Projet abandonné du "palais" de la danse : 235.000 euros dépensés pour rien par la ville de Puteaux !
Un compte rendu du conseil municipal sur www.ps-puteaux.com

La députée-maire de Puteaux, Joëlle Ceccaldi-Raynaud, refuse de donner des éléments chiffrés à l'opposition

Le conseil municipal de Puteaux s'est réuni hier soir, jeudi. Il a principalement été question des fêtes de fin d'année. Au total, ce sont plus de 3 millions d'euros qui seront dépensés par la municipalité : plus d'un million d'euros pour "Puteaux en neige", encore plus d'un million d'euros rien que pour les illuminations, et un autre million pour les réceptions !
Nadine Jeanne détaille tout cela sur son blog. "La municipalité continue donc sur sa lancée : en mettre plein la vue. L'argent est allégrement dépensé pour le superflu alors qu'il est compté et recompté pour l'essentiel", dénonce l'élue socialiste.

12 rue Arago, chauffage urbain, passerelle de La Défense : plusieurs autres dossiers importants ont été traités lors de cette séance.

Joëlle Ceccaldi-Raynaud refuse de reloger dans le parc social de la ville les Putéoliens qui vivent dans un immeuble délabré au 12 rue Arago. "Le député-maire, écrit Nadine Jeanne sur son blog, a prétendu qu'un expert, monsieur Pontet, était passé le 21 juillet et que celui-ci aurait déclaré l'immeuble salubre. Ce monsieur est effectivement venu un soir à 19h30 accompagné du propriétaire mais, interrogé par les locataires, il a formellement reconnu de ne pas être habilité à faire une expertise. Il n'est d'ailleurs resté que quelques minutes et n'avait aucun matériel d'aucune sorte pour faire les mesures qui s'imposent. Comment en ce cas peut-on se prévaloir de son avis ?"

Sur l'affaire du chauffage urbain, Joëlle Ceccaldi a affirmé que le fonds de garantie versé par les abonnés à SOCLIP avait été entièrement dépensé en travaux et que le solde serait même débiteur d'environ 2 millions et demi d'euros. "Le montant de ces travaux (plus de 6 millions d'euros) n'est pas sans étonner les abonnés : la centrale Arago n'ayant que peu servi", fait remarquer Nadine Jeanne.

Enfin, à noter que la suppléante de Nicolas Sarkozy à l'Assemblée Nationale a refusé de répondre aux élus de l'opposition qui voulaient connaître le montant global des honoraires versés par la ville pour s'opposer à la construction d'une passerelle entre le parvis de la Défense et le faubourg de l'Arche. Joëlle Ceccaldi-Raynaud a répondu "que ses services avaient autre chose à faire !", explique Nadine Jeanne sur son blog.

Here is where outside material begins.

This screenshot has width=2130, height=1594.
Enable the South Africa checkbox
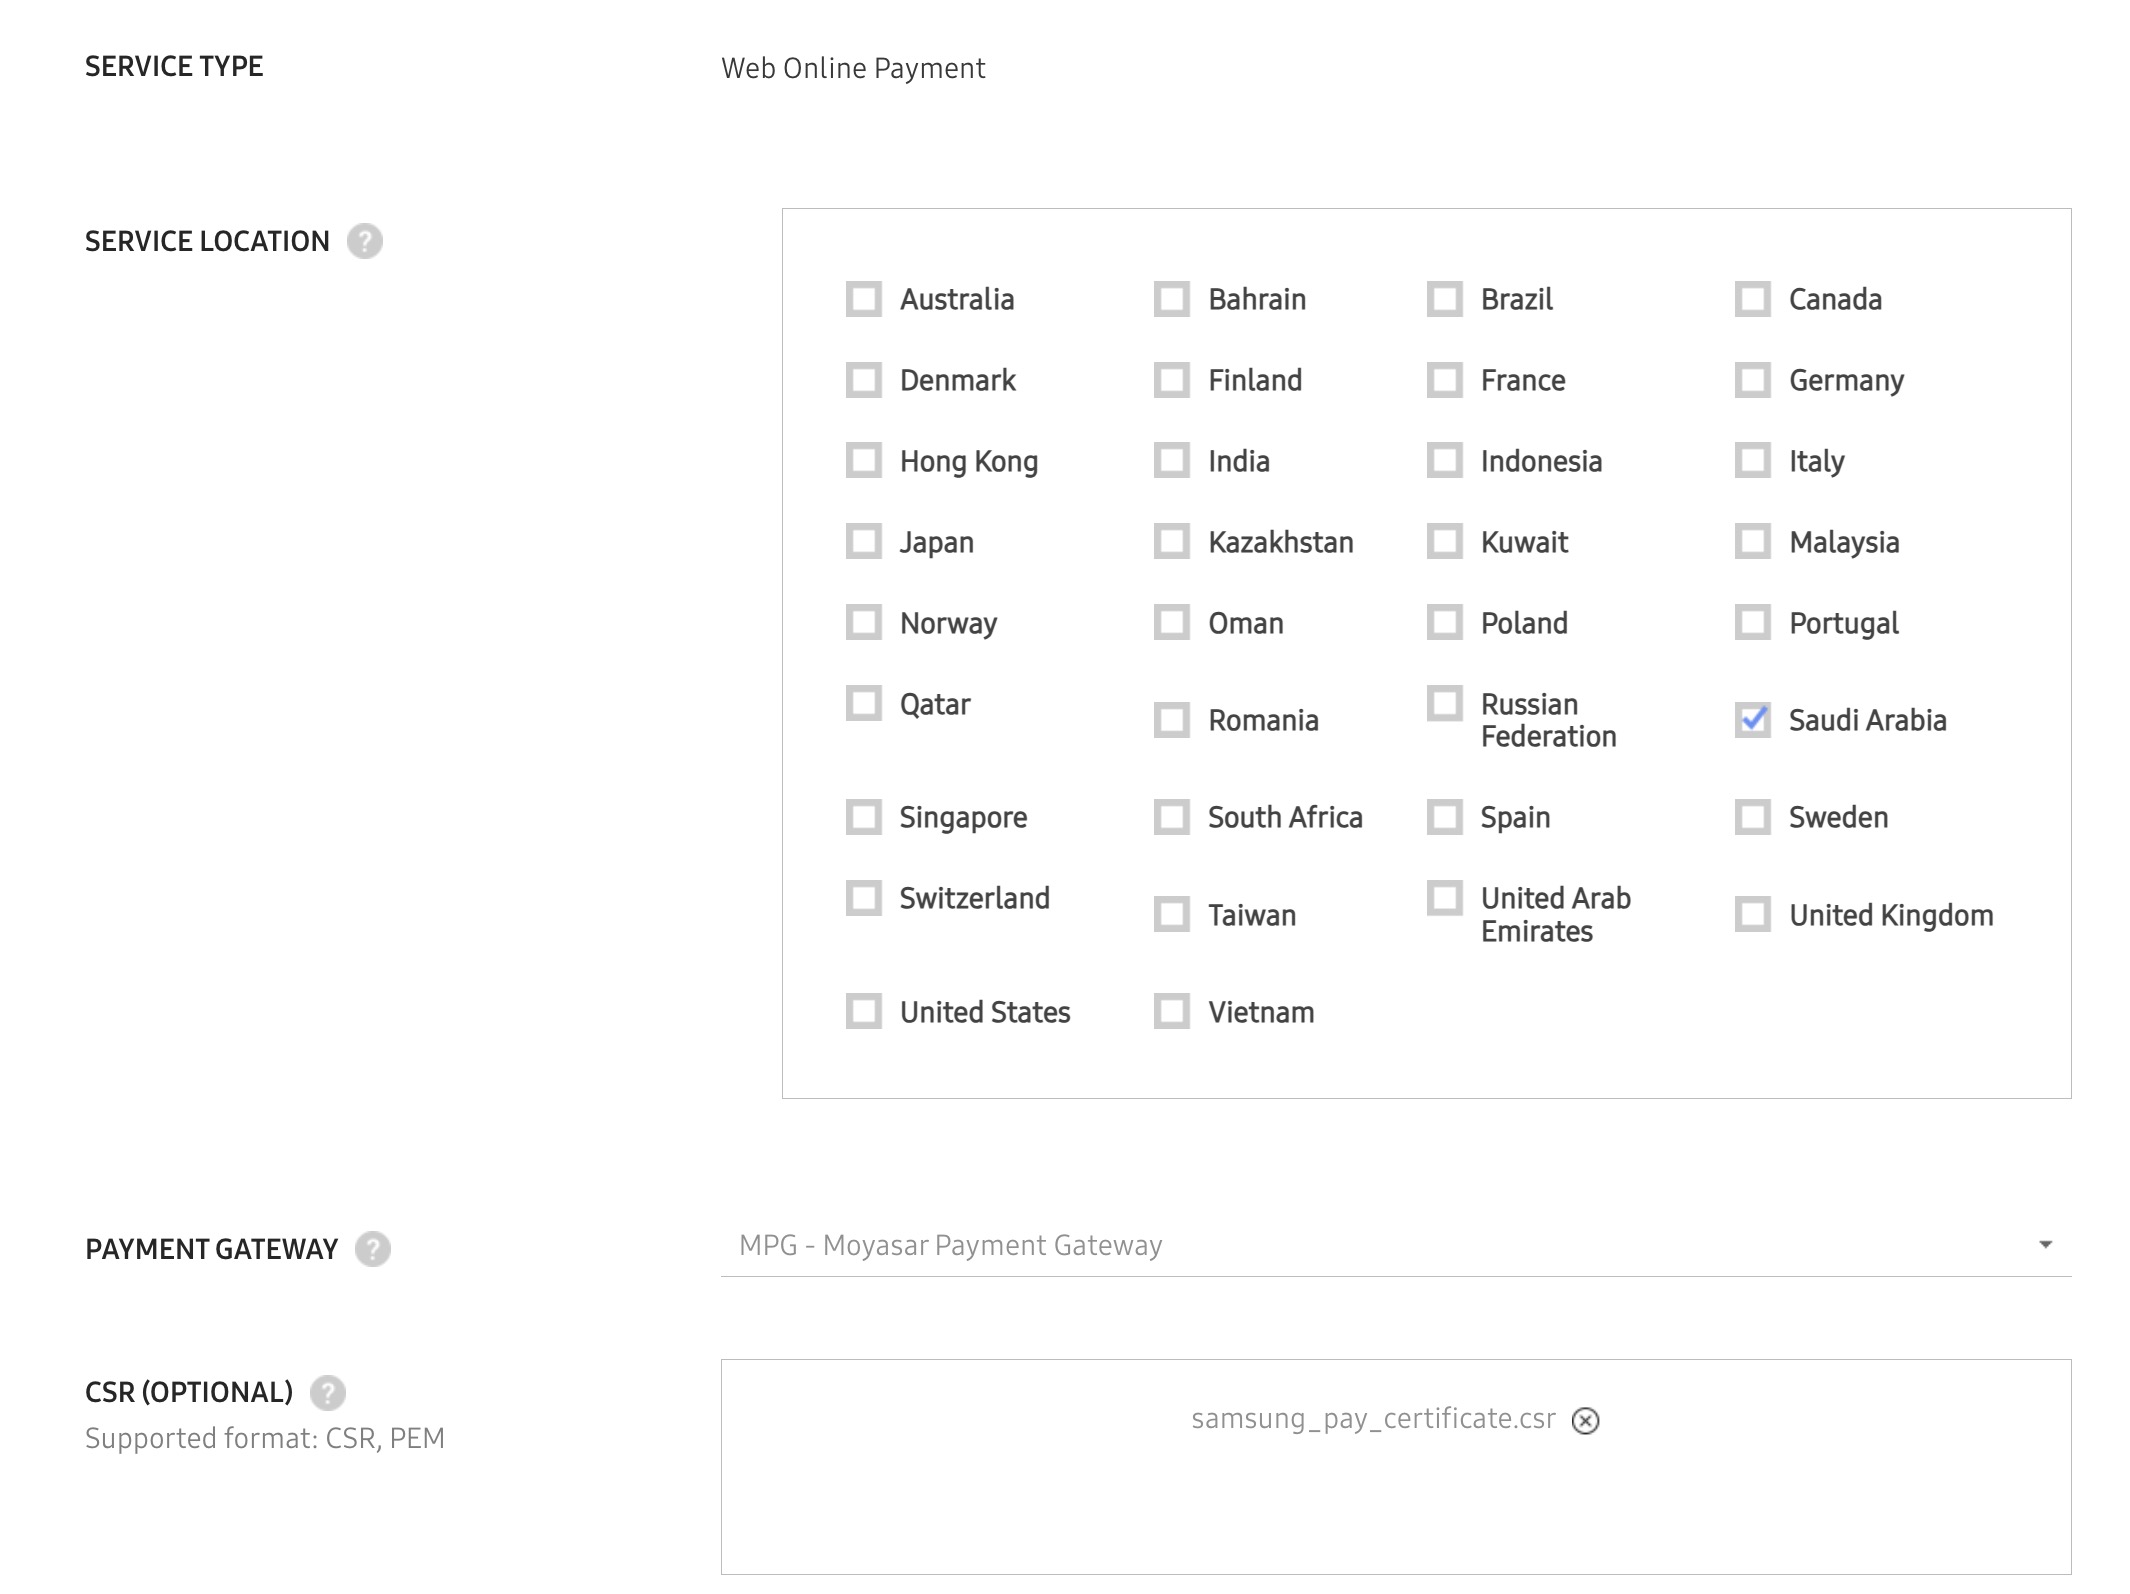coord(1171,817)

C'est tout simplement honteux : un maire -élu PAR NOUS, pour NOUS représenter- à l'obligation légale de transmettre ces informations à tout citoyen qui lui en fait la demande, d'autant plus lorsqu'il s'agit d'un élu de l'opposition qui doit pouvoir contrôler le travail mené par la majorité (c'est ce qu'on appelle la démocratrie, madame la députée-maire !). Cette attitude montre une fois de plus l'arrogance de l'actuelle majorité municipale, ainsi que son manque de respect vis à vis des règles de base de notre démocratie.

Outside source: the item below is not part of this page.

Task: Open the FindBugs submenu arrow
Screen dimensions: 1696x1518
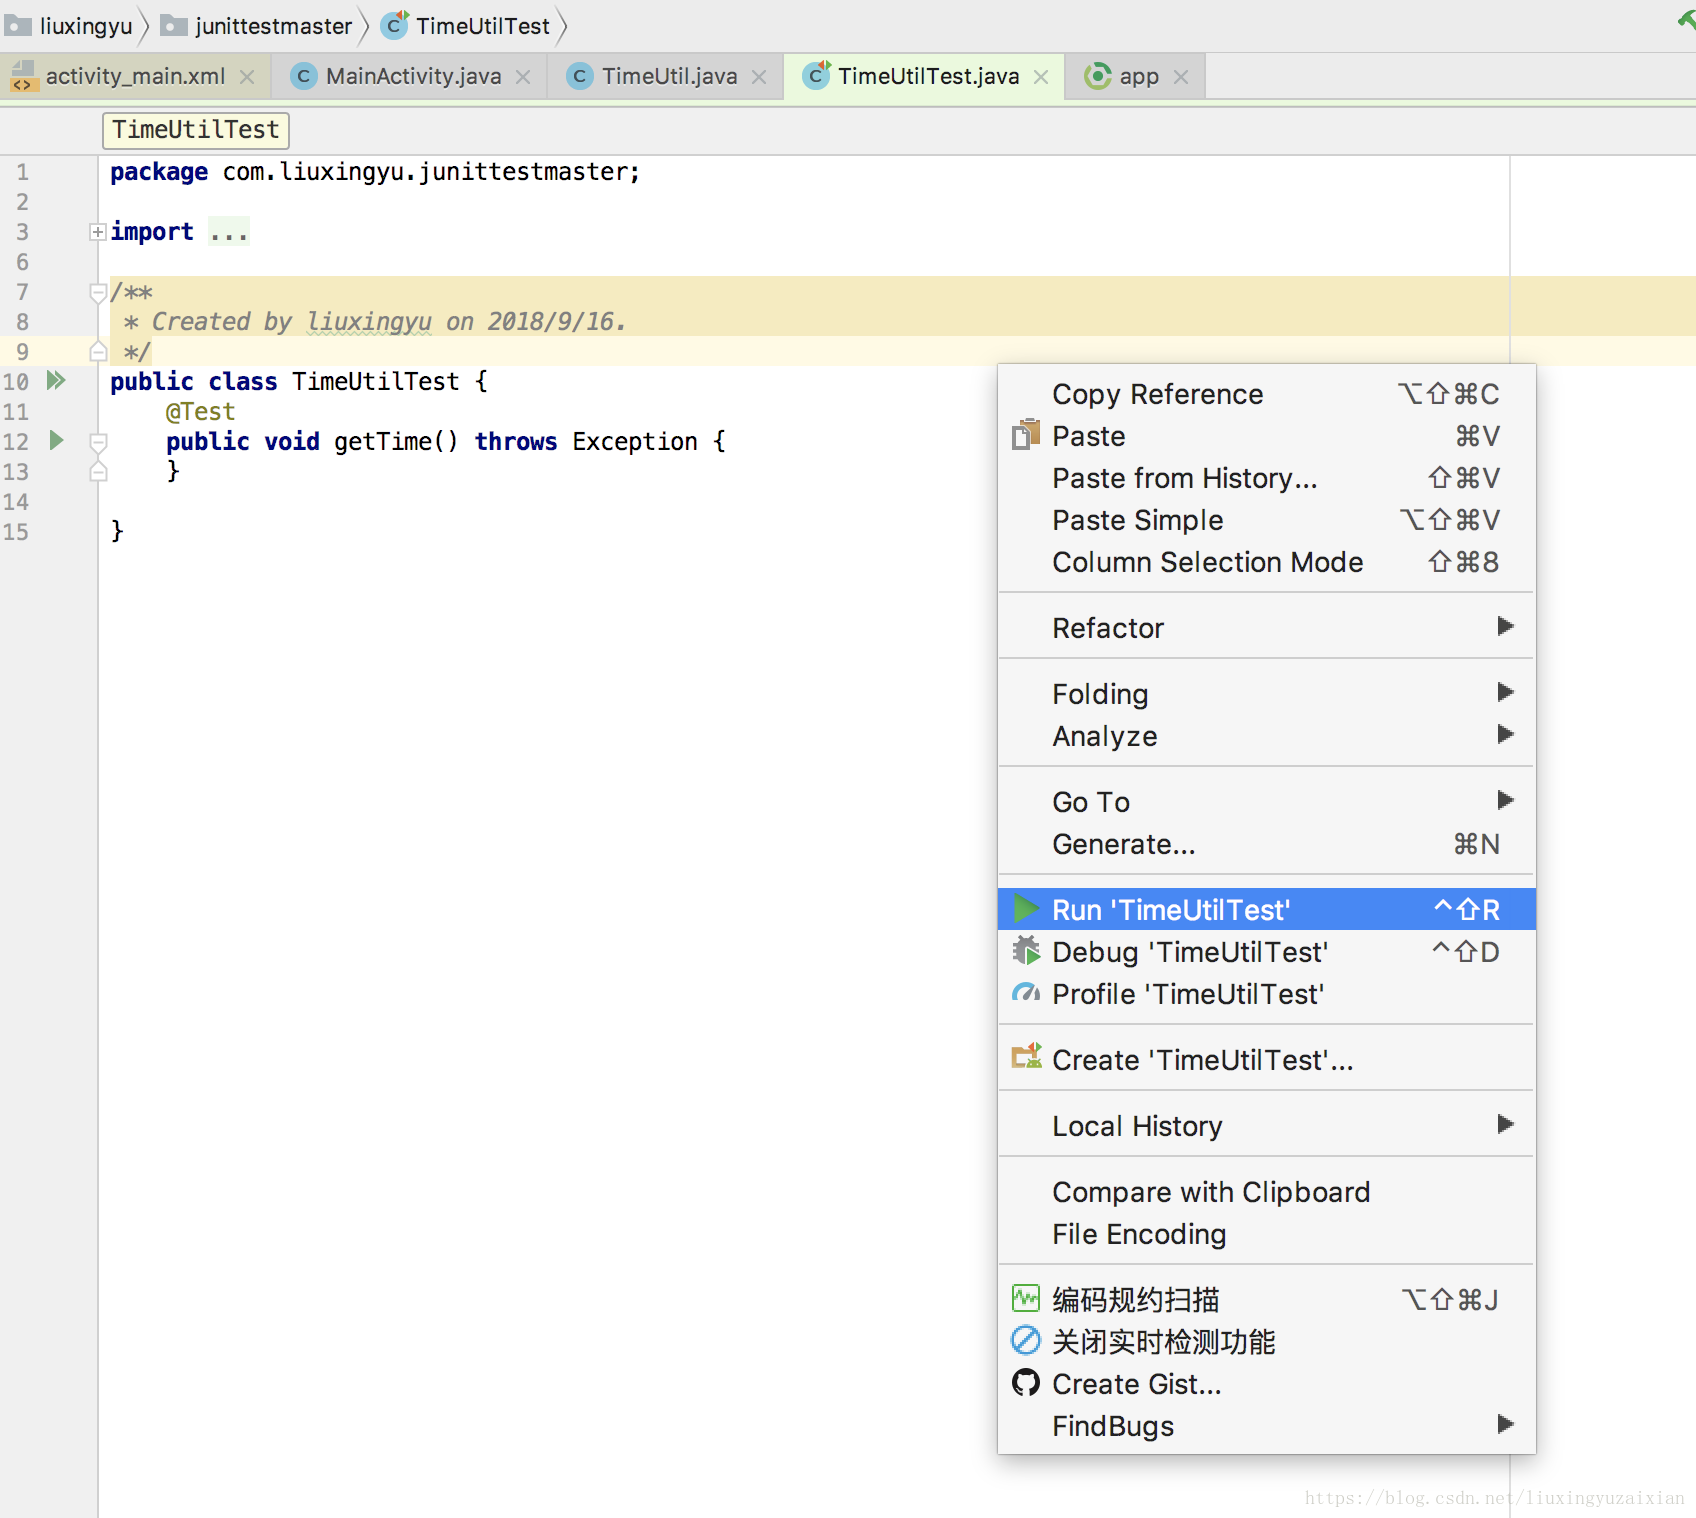Action: 1506,1425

PETIT RAPPEL DE LA LOI, POUR NOTRE MAIRE :

La loi n° 78-753 du 17 juillet 1978 portant diverses mesures d'amélioration des relations entre l'administration et le public et diverses dispositions d'ordre administratif, social et fiscal, modifiée par la loi n°2000-321 du 12 avril 2000 relative aux droits des citoyens dans leurs relations avec l'administration fixe le régime général applicable à la communication des actes de l'État et des collectivités locales.
Aux termes de ces dispositions, sont communicables les documents administratifs, entendus comme : « tous dossiers, rapport, études, compte-rendus, procès-verbaux, statistiques, directives, instructions, circulaires, notes et réponses ministérielles qui comportent une interprétation du droit positif ou une description des procédures administratives, avis, prévisions et décisions qui émanent de l'État, des collectivités locales, des établissements publics ou des organismes de droit public ou privé chargés de la gestion d'un service public » (article 1er de la loi de 1978).